Can a brand have regrets?
We highly recommend reading these. Should we start a book club?
Beth and I recently realized we were exploring the same theme from two different angles. She was reading The Collected Regrets of Clover; I was reading The Brilliant Life of Eudora Honeysett. Both novels settle into the quiet, heavy weight of human regret.
At Root + Rigor, we believe that strategy is a system built on human truth. And that fiction (novels) are often best at bringing those to light. In life, as in fiction, humans are often defined by their regrets, which got us thinking: why would we presume brands are any different?
The Regret of Inaction: As leaders, we are trained to avoid the regrets that come as a result of action. We fear the failed launch, the polarizing campaign, the wrong choice. To mitigate risk, we play it safe.
But we would argue the most dangerous regret for a brand isn't the mistake you made. It is the white space you left open for a competitor to occupy.
The missed pivot: You saw the shift coming, but your current systems were too rigid to move.
The unnamed villain: You were too polite to call out market inefficiencies, letting the status quo continue to define the rules.
The lost audience: You hesitated to be "messy" or innovative, so your audience found a new home with someone who was. Or maybe worse, you tried to be all things to all people and in doing so, lost across the board.
In business, the status quo isn't a neutral position. It is just regret in the making.
Regret as a Signal: Many leaders treat past failures like skeletons to be locked away. We prefer to see them as signals - clear guidance on how to proceed.

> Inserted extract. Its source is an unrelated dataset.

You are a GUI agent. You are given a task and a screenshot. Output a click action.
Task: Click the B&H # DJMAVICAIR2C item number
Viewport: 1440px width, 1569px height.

When we partner with brands, we look for the ‘embarrassing’ truths. We ask the hard questions: Why did the last initiative stall? Why did a team’s blueprint never actually come to fruition? That lingering sense of regret is rarely a character flaw. It is usually just a sign that your strategy and your execution are out of alignment.
If you’re feeling that friction, use it to your advantage. Take these three steps to turn that regret into an asset:
Examine the Regrets: Identify three things you wish your brand had done in the last 24 months but didn't.
Identify the Friction: Determine if the failure was caused by a lack of consensus, a fragmented system, or the fear of leaving the safety of the status quo.
Apply the Rigor: Use those regrets to help identify and define what and where you need to systematize so that next time you're ready.
We don’t want our clients to end up like the characters in our books - looking back on what “didn’t” get done or “didn’t” happen, and wondering what might have been. We’re here to bridge the gap between ambition and execution. Because we believe that the only thing more expensive than a bold mistake is the regret of sticking to the status quo.